Persian Aub Zam Zam Club

The Persian Aub Zam Zam Club in San Francisco is in the most unlikely of places. Located right in the heart of the Haight-Ashbury, this bar is as out of place as Mario Savio leading a Republican rally. Among the shops and bars that defined counter-culture and hippie movement stands a place that has a gated entrance shaped like the outside of a Moroccan teahouse. Inside, the bar is as pristine as any that one has ever entered.

It all comes back to Bruno. Bruno Mooshei we would later learn. For 50 years, Bruno ran the Zam Zam Club with an iron fist. The bar opened when Bruno opened the bar. The bar closed when Bruno felt like closing it. If he did not like you at first sight, you were invited to go down the street to the Gold Cane where he would say, “I think you would like it a lot better down there.”

You could eat off of the floors at Bruno’s place…the bathroom floors. A few tables surrounded the rounded-off bar, but if you came in and sat down at a table, that meant you didn’t know the rules and would be advised that the Gold Cane was your type of spot. It is doubtful that Bruno ever served a patron with flowers in their hair.

My first visit was like going into a church of a different denomination. Despite a bar crowded with regulars – which apparently you had to be to get a drink from Bruno – I had never been to a place so quiet. This was the antithesis of a western saloon. It was more like a Middle Eastern mosque.

Bruno was always clad in a white shirt, black vest and tie. Despite the back bar full of bottles and a cooler full of beer, Martinis were the drink of choice. Bruno’s choice.

If you were accepted to have a drink at his bar, if you were a man your money must be on the bar. He would only place a napkin in front of a women. Women were not expected to pay for a drink. He would ask what you wanted with a glare that said it had better be a Martini. He would then skillfully craft a Gin Martini as if he were building a ship in a bottle. Prices were extremely fair – I never paid more that $2.50 for a Martini – and change would be made from a beautiful metal and wood cash register whose drawer was actually built into the back bar.

The jukebox contains classic tunes but you were afraid to play any for fear you would get kicked out. Someone would say something funny, but you didn’t dare laugh thinking Bruno might rap your knuckles.

Despite the intimidation, the place is so appealing. In 1991, legendary San Francisco Chronicle columnist Herb Caen said of the Zam Zam “a place that time forgot…its curving bar filled with worshipers sitting in silent contemplation of the silver bullet in its graceful stemmed glass. You expect perhaps Charles Boyer whispering to Hedy Lamarr, ‘Take me to zuh Cazbah.'”
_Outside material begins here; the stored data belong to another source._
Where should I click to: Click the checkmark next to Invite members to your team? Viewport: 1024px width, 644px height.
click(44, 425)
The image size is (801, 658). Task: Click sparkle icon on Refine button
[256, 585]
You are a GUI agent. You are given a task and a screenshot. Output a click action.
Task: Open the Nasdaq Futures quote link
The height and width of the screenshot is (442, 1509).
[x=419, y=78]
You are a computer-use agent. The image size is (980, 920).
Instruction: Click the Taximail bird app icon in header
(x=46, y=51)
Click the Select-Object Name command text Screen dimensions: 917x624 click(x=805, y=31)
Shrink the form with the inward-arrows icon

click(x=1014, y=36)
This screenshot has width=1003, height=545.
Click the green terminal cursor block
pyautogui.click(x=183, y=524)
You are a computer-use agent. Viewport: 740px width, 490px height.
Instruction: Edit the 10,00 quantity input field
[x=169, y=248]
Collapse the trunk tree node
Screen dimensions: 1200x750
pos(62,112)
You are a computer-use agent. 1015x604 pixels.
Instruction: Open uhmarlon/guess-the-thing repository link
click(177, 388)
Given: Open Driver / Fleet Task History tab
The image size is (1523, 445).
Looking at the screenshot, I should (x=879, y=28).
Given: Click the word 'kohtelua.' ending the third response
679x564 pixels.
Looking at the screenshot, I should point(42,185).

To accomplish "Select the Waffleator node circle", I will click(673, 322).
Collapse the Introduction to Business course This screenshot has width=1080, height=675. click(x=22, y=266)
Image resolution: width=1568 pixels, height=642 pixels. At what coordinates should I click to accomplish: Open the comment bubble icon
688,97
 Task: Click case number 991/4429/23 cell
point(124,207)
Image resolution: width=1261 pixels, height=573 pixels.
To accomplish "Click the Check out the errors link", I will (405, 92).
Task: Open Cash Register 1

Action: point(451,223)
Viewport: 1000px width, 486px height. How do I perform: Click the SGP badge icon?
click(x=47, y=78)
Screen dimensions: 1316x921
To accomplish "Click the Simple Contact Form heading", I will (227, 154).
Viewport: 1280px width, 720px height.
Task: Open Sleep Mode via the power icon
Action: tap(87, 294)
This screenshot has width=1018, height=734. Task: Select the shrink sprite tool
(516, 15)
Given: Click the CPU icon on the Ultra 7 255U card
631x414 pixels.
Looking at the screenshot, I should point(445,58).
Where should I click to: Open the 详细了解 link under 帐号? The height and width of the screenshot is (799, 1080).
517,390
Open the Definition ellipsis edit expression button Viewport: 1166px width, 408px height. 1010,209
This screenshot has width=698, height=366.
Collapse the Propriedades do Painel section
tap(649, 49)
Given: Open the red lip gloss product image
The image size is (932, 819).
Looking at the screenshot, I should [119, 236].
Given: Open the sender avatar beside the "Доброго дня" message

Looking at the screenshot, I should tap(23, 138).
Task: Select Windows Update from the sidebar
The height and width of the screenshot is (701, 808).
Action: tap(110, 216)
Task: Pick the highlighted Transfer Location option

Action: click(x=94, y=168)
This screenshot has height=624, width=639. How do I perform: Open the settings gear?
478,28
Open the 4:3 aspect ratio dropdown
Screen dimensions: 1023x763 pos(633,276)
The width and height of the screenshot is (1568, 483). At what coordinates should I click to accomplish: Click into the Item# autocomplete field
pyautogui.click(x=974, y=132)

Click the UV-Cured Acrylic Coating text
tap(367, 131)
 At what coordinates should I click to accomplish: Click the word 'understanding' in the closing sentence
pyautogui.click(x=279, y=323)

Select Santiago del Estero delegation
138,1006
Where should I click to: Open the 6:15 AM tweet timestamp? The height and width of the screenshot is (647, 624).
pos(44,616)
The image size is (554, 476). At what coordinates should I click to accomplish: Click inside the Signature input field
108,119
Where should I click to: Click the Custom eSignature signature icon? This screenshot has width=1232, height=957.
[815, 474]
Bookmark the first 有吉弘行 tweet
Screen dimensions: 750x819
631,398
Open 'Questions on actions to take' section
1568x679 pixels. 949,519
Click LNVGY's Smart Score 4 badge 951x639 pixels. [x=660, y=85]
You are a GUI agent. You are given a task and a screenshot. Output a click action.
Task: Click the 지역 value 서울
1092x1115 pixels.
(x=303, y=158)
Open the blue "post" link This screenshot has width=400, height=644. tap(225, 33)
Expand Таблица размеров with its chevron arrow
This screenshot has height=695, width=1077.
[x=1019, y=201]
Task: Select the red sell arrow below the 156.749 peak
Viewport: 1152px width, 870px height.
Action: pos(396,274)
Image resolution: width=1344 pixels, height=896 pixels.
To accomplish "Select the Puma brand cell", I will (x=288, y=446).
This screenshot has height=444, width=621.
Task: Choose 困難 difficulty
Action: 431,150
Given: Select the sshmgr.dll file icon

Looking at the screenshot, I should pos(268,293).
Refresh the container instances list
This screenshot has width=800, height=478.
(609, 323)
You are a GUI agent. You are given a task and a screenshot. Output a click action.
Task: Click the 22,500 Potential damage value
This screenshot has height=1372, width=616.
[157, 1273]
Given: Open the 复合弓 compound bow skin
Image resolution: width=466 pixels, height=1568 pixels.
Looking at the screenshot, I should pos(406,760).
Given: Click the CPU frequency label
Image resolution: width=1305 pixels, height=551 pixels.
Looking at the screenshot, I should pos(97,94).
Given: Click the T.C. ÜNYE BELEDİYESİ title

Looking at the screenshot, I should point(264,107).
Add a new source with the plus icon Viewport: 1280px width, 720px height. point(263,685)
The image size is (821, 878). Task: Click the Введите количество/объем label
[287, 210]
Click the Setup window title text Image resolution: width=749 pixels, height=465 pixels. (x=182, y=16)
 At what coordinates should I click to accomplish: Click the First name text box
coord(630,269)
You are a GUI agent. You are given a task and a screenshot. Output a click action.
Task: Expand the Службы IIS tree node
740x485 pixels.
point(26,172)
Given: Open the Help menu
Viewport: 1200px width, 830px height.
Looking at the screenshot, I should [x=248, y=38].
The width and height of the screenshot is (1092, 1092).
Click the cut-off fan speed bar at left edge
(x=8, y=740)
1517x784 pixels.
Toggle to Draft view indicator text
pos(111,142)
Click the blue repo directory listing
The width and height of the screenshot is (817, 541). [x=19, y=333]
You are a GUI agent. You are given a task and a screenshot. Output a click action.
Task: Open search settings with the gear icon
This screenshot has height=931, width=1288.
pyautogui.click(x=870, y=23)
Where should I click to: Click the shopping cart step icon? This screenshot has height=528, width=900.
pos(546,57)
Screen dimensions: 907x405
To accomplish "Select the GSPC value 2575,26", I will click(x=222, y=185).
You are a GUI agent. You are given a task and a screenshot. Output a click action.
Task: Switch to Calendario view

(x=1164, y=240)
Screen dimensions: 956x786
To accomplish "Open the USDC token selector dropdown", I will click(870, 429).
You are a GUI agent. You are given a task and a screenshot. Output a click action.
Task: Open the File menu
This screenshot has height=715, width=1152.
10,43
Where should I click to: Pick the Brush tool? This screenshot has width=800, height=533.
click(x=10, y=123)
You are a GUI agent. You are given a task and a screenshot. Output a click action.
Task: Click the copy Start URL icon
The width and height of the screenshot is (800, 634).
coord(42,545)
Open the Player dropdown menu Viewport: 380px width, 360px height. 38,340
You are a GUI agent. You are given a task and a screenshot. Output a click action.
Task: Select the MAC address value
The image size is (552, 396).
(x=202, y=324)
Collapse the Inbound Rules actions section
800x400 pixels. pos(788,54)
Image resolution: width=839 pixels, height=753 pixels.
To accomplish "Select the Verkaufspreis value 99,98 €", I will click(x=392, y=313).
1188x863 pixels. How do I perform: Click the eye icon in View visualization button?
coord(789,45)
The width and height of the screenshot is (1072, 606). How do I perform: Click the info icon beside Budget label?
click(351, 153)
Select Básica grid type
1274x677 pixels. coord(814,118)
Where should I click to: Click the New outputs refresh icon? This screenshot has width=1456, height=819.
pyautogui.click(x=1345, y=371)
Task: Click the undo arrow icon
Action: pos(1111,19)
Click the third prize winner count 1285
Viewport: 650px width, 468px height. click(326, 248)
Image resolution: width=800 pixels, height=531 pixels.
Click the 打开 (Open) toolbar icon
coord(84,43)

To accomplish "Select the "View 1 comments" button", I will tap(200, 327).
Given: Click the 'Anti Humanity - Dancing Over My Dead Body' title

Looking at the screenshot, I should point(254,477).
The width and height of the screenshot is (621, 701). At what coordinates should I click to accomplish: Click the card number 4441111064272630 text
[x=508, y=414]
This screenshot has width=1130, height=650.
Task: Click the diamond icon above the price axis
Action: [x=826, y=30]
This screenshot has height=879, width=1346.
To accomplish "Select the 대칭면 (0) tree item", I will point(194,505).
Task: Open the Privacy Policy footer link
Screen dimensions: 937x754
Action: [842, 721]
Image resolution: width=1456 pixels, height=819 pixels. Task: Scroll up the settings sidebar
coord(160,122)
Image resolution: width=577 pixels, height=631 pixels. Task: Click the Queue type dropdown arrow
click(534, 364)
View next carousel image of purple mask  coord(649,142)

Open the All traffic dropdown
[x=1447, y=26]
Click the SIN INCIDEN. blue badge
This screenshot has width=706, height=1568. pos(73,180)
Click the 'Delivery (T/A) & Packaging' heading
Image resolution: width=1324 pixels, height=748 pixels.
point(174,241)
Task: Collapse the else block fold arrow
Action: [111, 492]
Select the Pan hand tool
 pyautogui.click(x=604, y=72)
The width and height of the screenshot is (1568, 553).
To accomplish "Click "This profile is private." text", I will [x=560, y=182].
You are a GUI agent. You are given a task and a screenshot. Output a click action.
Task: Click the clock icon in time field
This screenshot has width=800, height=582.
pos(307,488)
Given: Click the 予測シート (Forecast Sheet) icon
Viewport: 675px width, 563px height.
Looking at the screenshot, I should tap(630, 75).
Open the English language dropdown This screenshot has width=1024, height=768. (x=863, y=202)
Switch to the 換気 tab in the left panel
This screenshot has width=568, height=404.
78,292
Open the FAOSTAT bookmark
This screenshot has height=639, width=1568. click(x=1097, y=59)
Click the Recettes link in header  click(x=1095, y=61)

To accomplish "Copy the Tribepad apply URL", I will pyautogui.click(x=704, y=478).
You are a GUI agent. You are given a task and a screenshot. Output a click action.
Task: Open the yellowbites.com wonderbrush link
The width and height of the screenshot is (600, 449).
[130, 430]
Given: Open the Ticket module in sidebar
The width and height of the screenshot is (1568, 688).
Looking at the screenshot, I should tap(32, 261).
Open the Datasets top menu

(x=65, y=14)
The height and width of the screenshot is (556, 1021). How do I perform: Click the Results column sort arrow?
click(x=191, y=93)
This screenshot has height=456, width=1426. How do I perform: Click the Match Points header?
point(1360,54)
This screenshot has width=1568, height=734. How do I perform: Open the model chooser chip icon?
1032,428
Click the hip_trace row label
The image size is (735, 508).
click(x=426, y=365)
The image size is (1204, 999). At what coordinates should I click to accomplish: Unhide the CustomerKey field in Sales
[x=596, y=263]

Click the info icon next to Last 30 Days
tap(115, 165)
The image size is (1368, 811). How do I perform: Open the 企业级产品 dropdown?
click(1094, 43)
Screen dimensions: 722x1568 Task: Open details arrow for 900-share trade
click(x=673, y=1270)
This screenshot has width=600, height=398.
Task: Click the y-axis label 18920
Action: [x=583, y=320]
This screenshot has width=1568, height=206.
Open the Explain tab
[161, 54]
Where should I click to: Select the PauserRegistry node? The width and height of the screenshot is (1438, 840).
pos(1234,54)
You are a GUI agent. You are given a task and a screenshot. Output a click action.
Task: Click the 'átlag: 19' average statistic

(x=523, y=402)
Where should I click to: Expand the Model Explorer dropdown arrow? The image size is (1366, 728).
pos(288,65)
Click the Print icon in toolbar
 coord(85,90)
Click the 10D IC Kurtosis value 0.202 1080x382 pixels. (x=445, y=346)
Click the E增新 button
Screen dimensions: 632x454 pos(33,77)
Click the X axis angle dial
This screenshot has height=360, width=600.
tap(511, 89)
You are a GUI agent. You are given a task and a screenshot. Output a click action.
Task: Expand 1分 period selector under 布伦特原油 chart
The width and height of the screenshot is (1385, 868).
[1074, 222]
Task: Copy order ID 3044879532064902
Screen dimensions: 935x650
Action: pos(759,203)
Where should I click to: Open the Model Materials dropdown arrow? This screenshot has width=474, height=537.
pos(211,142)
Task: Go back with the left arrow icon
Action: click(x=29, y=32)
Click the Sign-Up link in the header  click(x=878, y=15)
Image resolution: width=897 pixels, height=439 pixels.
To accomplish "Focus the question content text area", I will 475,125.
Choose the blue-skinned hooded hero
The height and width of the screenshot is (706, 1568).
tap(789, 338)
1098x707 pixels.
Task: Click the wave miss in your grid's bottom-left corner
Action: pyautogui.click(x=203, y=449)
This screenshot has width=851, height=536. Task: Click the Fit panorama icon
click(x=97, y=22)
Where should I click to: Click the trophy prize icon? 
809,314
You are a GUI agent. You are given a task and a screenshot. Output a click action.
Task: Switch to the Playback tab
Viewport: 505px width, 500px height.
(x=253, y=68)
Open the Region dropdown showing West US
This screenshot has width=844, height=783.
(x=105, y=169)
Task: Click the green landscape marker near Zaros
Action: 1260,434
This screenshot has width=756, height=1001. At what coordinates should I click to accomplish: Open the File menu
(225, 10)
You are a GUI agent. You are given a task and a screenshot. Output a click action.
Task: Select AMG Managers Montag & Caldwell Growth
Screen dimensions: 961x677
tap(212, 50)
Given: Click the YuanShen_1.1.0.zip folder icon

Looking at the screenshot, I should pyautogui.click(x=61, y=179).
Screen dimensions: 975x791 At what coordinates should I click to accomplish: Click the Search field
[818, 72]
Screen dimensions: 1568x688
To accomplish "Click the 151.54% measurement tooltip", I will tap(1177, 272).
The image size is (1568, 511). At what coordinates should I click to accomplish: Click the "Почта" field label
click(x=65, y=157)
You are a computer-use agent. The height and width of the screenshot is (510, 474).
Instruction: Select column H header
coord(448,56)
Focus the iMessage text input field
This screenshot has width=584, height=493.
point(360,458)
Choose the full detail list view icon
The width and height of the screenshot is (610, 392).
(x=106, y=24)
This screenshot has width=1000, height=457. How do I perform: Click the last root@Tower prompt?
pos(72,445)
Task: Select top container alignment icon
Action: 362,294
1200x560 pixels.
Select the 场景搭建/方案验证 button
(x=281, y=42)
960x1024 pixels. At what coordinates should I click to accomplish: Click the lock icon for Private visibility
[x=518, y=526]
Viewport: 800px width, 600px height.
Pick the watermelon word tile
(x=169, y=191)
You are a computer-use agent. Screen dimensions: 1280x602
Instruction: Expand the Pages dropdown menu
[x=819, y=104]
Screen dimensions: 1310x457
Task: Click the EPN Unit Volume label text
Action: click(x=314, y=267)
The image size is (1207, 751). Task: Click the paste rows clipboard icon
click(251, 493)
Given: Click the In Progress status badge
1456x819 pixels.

And despite his professional but austere persona, eventually I broke Bruno down. Maybe it was the holiday season. After sitting on the only stool remaining at the bar – my brother went unnoticed and unserved because he had to stand at the other end of the bar – I asked Bruno what he was doing for the holidays. There was this kind of silence a reporter gets when he asks Bobby Knight a question. After nervously taking a sip from my Martini in the perfectly frosted glass, he opened up and told me of his travels to Sacramento then on to his beloved Reno for the holidays.

Our conversation was friendly, animated, and of course, respectful. After my second Martini, I asked Bruno if I could buy him a drink. He gladly accepted with a shot of Brandy. “I’ll be damned,” I thought. “I can only get a Martini and Bruno has a belt of Brandy!”

Looking down at my empty glass, I was saddened because I knew that the conversation had to end. I had reached Bruno’s two Martini maximum and he was not about to buy me one. It would have broken his rules.

I was saddened again to learn that just before the holidays in 2000, Bruno Mooshei left us at age 80. Luckily, the Zam Zam Club is doing well with new ownership dedicated to preserving the memory of Bruno but with a much kinder and gentler approach. They still make a fine Martini, but today you can have what ever you want.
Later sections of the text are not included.